▶ **Try it**: For every line of the material below, check for the string "computer" and return the line if it is there.

** Available data follows **

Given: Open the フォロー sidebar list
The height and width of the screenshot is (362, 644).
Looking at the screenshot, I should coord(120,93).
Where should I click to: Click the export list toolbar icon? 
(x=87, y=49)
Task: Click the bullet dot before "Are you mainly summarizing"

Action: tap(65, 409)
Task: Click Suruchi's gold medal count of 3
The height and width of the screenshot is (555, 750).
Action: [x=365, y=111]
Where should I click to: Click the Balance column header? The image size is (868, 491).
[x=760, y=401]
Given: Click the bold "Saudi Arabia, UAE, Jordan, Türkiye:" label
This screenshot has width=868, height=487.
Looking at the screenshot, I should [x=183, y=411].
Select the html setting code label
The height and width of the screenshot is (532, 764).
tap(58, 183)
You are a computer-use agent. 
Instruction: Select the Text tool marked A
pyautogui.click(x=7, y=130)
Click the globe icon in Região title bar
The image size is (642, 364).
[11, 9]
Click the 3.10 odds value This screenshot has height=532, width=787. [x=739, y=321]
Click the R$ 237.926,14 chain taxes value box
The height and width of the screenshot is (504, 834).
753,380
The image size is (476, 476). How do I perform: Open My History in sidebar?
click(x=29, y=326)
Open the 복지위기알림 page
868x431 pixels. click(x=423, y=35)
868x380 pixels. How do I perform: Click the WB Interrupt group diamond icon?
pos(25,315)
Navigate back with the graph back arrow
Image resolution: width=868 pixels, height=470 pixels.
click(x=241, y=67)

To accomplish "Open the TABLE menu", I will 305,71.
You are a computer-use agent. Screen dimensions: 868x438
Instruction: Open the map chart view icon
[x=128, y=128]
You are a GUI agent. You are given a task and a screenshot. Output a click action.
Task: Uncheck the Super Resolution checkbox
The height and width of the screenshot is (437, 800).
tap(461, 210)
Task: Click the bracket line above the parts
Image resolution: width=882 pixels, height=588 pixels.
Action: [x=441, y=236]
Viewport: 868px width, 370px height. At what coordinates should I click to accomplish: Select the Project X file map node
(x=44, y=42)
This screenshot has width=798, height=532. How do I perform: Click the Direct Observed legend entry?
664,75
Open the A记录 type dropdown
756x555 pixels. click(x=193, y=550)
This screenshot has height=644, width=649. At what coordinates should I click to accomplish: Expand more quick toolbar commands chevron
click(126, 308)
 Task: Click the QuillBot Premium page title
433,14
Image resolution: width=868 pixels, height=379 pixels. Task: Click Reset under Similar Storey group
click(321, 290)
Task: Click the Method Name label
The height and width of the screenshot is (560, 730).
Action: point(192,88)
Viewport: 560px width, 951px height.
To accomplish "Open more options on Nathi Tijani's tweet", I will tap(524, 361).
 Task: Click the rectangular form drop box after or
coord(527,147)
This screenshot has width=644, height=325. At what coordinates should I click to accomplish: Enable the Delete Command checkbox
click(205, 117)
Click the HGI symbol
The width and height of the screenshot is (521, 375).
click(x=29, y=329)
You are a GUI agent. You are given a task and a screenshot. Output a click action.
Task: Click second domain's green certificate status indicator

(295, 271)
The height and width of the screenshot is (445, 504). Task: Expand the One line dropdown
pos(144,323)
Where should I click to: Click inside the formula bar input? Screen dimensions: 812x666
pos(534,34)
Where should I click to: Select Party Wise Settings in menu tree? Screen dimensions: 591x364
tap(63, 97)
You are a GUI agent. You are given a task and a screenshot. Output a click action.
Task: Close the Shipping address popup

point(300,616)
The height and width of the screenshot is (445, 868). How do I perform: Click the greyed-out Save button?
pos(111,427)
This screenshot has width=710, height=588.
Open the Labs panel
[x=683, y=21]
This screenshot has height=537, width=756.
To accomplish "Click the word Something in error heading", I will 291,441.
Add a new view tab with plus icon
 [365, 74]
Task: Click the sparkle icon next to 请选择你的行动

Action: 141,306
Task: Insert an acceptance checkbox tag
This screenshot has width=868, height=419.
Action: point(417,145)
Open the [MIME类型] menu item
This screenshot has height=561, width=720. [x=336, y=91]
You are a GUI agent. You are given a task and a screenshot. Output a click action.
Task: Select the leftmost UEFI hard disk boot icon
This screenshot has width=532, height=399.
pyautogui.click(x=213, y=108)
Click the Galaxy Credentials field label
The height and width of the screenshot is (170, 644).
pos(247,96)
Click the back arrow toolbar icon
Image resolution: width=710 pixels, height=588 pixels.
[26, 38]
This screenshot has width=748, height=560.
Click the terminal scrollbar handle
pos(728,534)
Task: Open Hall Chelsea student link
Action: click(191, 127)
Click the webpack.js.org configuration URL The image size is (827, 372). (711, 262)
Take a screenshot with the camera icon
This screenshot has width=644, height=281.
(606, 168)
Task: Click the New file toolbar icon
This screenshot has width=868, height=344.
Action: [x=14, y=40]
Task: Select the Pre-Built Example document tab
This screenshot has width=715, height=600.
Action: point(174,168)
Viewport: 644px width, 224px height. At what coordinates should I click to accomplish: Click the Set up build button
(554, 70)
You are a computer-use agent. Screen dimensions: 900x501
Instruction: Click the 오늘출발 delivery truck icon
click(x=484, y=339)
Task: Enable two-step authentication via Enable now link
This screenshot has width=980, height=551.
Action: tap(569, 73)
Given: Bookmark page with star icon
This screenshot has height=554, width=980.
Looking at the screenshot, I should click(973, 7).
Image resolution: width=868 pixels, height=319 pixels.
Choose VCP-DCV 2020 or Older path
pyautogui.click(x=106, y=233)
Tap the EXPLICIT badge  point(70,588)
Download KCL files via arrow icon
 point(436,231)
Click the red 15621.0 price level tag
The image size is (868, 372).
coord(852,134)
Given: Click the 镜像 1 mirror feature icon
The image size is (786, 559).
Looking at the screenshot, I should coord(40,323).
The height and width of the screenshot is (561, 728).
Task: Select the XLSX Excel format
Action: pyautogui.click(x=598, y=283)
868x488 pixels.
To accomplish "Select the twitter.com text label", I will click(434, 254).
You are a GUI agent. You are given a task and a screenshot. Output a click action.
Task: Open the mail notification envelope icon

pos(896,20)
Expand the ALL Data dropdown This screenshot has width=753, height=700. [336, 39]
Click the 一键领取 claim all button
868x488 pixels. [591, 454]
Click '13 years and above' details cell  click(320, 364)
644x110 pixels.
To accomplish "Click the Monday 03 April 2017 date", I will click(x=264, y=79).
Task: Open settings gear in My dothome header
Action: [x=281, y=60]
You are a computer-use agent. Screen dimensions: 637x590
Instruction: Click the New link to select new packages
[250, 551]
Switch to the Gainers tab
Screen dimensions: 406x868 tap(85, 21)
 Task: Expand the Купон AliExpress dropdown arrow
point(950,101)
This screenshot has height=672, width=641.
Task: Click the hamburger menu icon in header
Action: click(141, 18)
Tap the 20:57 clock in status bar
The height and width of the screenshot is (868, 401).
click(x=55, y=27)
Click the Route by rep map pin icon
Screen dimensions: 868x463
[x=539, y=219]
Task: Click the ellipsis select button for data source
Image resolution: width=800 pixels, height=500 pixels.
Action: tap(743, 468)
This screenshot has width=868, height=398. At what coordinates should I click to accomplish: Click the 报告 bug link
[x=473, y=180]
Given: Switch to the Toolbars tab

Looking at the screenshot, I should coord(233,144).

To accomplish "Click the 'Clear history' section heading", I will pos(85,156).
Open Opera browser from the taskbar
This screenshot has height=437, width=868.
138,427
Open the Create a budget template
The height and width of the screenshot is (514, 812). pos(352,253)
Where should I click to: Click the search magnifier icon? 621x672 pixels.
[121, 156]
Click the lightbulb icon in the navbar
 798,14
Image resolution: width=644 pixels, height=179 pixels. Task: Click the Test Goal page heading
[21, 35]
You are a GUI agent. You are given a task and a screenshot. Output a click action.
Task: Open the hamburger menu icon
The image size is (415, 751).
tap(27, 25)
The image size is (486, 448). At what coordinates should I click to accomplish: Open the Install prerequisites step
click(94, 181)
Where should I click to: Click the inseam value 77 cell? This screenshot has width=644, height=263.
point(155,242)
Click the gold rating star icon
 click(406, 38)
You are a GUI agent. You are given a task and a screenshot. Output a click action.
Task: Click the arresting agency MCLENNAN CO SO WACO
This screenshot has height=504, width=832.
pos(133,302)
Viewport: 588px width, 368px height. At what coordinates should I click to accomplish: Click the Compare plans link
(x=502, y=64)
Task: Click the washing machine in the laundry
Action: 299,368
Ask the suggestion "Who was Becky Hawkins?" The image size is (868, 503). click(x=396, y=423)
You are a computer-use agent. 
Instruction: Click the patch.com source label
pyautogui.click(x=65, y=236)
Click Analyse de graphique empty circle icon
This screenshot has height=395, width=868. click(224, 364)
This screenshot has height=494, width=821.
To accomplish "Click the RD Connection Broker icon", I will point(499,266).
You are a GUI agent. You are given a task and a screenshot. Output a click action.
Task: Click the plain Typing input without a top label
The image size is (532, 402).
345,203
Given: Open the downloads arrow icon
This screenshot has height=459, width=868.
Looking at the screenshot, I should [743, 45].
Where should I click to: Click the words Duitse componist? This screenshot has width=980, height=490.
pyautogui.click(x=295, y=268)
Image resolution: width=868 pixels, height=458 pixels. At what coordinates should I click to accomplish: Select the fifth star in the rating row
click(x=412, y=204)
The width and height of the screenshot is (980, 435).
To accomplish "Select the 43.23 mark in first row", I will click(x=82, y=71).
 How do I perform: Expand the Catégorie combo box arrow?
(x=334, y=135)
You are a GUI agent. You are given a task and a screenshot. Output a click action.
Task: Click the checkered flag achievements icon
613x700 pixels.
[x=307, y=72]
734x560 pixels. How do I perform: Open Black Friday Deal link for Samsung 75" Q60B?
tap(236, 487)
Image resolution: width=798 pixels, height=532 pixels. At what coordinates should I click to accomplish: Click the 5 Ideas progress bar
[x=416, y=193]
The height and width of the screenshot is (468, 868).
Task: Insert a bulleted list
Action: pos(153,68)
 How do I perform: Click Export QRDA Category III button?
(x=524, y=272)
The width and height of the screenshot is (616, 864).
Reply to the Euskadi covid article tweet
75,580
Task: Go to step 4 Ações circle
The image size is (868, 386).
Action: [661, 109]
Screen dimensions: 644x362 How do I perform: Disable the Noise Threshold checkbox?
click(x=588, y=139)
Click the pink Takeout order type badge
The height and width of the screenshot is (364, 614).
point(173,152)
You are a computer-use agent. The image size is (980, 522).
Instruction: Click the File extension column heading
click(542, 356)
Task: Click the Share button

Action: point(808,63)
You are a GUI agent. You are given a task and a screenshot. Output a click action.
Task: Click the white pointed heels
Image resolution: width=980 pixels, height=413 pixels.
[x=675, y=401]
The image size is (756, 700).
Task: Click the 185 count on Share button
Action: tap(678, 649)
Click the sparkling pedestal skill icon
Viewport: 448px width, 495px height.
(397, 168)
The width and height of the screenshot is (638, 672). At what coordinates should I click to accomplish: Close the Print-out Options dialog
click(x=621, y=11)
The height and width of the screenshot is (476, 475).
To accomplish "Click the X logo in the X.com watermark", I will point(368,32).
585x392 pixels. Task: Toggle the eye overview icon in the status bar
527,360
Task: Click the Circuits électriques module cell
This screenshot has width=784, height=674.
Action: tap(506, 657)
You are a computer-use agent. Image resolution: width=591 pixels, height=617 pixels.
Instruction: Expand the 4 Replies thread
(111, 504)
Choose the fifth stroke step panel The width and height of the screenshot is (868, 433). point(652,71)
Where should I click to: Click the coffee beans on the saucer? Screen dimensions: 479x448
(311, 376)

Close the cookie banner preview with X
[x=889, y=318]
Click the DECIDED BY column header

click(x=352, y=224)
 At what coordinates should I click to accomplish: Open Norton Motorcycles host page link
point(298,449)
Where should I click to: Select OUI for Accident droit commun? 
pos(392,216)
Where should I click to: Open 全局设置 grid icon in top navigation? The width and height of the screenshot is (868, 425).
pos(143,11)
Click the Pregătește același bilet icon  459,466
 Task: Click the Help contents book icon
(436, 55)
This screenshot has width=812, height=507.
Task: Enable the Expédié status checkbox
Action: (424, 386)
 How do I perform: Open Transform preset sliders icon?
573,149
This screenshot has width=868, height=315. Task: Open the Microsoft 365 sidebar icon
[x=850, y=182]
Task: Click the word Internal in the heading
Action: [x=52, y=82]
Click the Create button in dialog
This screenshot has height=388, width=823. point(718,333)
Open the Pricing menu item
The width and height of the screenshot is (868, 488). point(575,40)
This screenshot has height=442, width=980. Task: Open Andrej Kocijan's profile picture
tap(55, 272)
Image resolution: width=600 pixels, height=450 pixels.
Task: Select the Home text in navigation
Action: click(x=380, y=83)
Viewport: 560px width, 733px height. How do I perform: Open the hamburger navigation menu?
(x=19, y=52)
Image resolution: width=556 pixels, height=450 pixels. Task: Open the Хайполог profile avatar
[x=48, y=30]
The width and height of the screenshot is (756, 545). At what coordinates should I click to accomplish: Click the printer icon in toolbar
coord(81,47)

** End of Available data **

▶ **Solved problem**:
You are a computer-use agent. 
You are a computer-use agent. Screen dimensions: 868x438
You are a computer-use agent. Screen dimensions: 900x501
You are a computer-use agent. Screen dimensions: 637x590
You are a computer-use agent. 
You are a computer-use agent. The image size is (980, 522).
You are a computer-use agent. Image resolution: width=591 pixels, height=617 pixels.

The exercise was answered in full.